LONDON: We quite often talk, colloquially, about the written language having “evolved”. As the linguist David Crystal's new book demonstrates with some panache, almost exactly the opposite took place. In evolution, a series of random variations gives rise to something that appears orderly and designed. In the history of English spelling, though, we can trace a whole series of purposive, thought-through and often ingenious practical decisions — made over the years by scribes, compositors and lexicographers — whose net result is a complete flaming boggins.

Crystal sets out to explain how these decisions were made and why, and why the results after hundreds of years are so messy and confusing. He does so with great brevity and clarity, starting with the first Christian missionaries jerry-rigging the Roman alphabet to make sense of Anglo-Saxon vocables (that buzzing noise made with the tongue and the top teeth: how are we going to spell “that”?) right up to the likelihood that the internet's unending babble of “rhubarb rhubarb rhubarb” will, within a decade, more likely be “rubarb rubarb rubarb”.

He shows a brisk impatience with the tradition that likes to pretend that English spelling is senseless. The famous suggestion that you could spell “fish” “ghoti” (gh as in “rough”, o as in “women” and ti as in “motion”) is a witticism often ascribed to George Bernard Shaw but, Crystal says witheringly, has been doing the rounds since the middle of the 19th century. It is, he argues “complete naughtiness. The spelling ti is NEVER used with this sound at the end of a word in English, and the spelling gh is NEVER used with this sound at the beginning of a word.”

It doesn't do, then, to simply throw your hands up and say: “Isn't our language mad?” The real story is much more interesting than that. That “aberrant” has one B and “abbreviate” has two, for instance, isn't capricious or illogical at all — if you consider the sources of those words. “Ab + breviate” gives us the double B; whereas “ab + errant” doesn't ask for it.

The use of the silent E, for instance, makes very good sense: scribes were trying to find a way of indicating a long preceding vowel sound: that gives us the difference between “run” and “rune”. Approaching from the other direction was a monk named Orrm at the turn of the 13th-century. He suggested doubling consonants up to indicated a preceding short vowel: “hopping” as opposed to “hoping”. When scribes were being paid by the inch, maximalism could be profitable. Why write “run” when you could write “runne”? Kerching!

Spelling has been influenced by a whole range of complicated but perfectly decipherable factors. It has been influenced by the source languages of loanwords or by the mother-tongues of the scribes writing things down (French scribes after the conquest didn't like Anglo-Saxon words that ended in -s, for example, so they substituted -ce, giving us “mice”, “lice” and “ice” among others). It has been influenced by analogy (sometimes sensible, sometimes mistaken) with other words already in the language — “could”, for instance, acquired its “l” because of its association with “would” and “should”. It has been influenced by ease of writing (which explains why Z, despite being an incredibly common sound, is a rare letter), by ease of reading, or by the need to mark words out from already-established homophones.

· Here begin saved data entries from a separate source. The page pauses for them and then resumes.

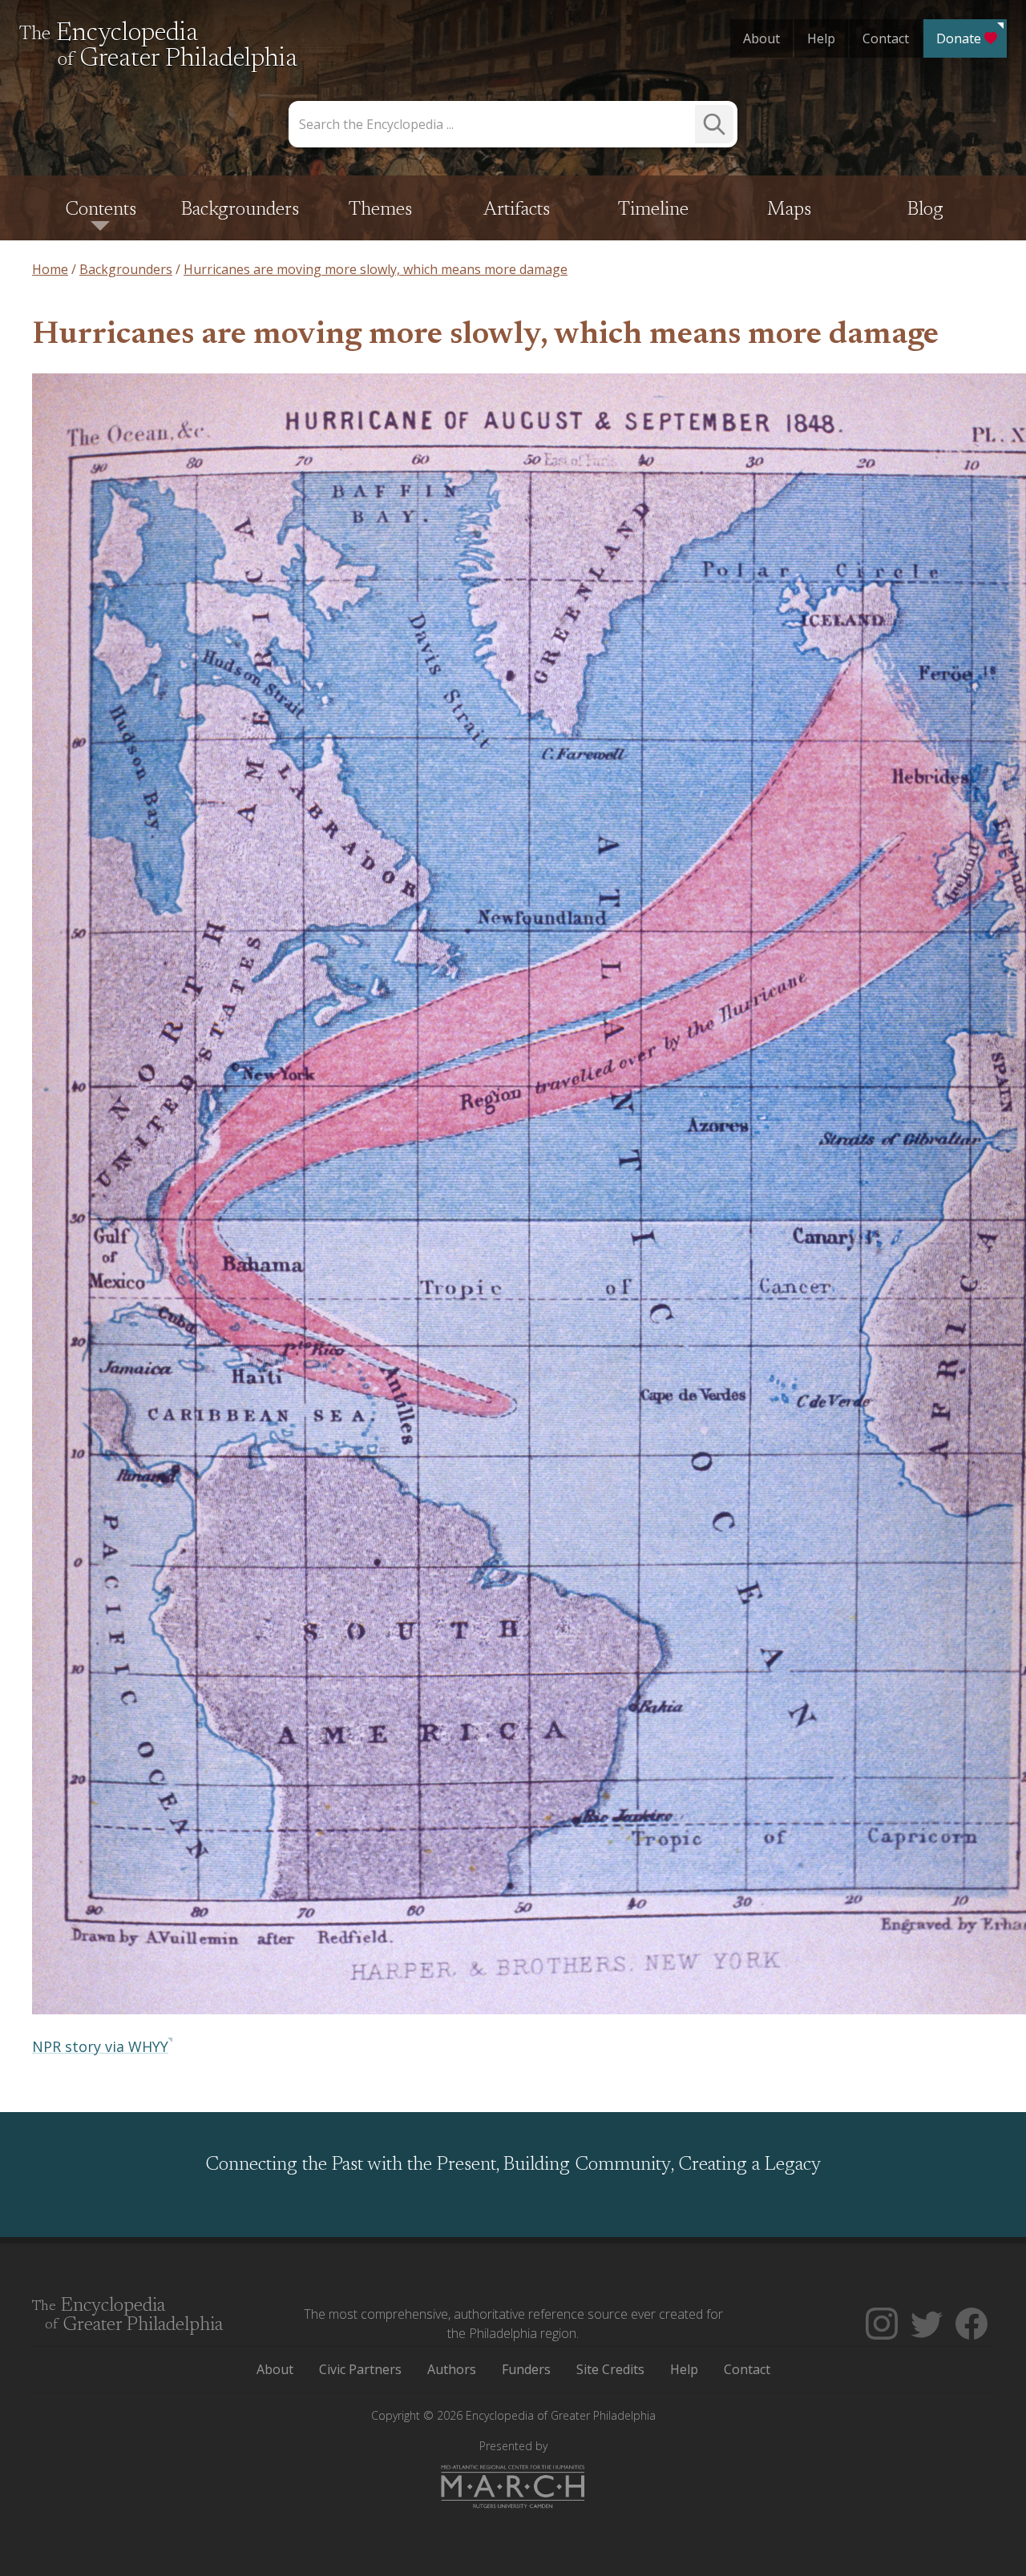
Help (821, 38)
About (761, 38)
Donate (958, 38)
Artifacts (516, 210)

“Stake”, for a pointy bit of wood, was already in the lexicon when the slab of meat came along in the 15th century. So after experiments with “steike”, “steyke”, “styke”, “steke” and “steake” it took its present form, and is now the only “-eak” word to rhyme with “break”. The thing on the end of your foot used to be called either “toe” or “too” in Middle English — but since one heard the word “too” too often (it having already amicably separated from its homophone “to”) it made sense to make that too “toe”.

What of the H in “ghost”? The word in Anglo-Saxon didn't have it: the Holy Ghost was a “Hali Gast”, and Chaucer's ghosts remained, likewise, H-free. But when William Caxton set up shop in London he needed compositors, and, of course, there weren't any English ones available. So he imported them — among their number the splendidly named Wynkyn de Worde — from the continent. They spoke Flemish, so “if a word reminded them of its Flemish counterpart, why not spell it the Flemish way?” A Flemish spook was called a “gheest” — and so “ghost” came in as a variation. By the end of the 16th century, “ghost” had seen off “gost” — and “aghast” and “ghastly” had seen off “agast” and “gastly”. Crystal salts his work liberally with such good examples, and is able to argue that English spelling makes sense without feeling obliged to pretend that's the same thing as being simple. More than one chapter ends with words to the effect: “If you think that's the last of the exceptions, brace yourself ...”

Crystal's practical burden, set out in two short appendix chapters, is that spelling can be, and would be better, taught in linguistic context: if you can explain why “accommodate” came to be spelt like that, it stands a better chance of sticking in the mind. And yes, he says: spelling can be fun. I agree. James Joyce transcribed the noise a cat makes as: “Mrkgnao”. That is surely something that everyone from dame-school prescriptivists to the most freewheeling of linguistic fieldworkers can agree is obviously ... well, correct.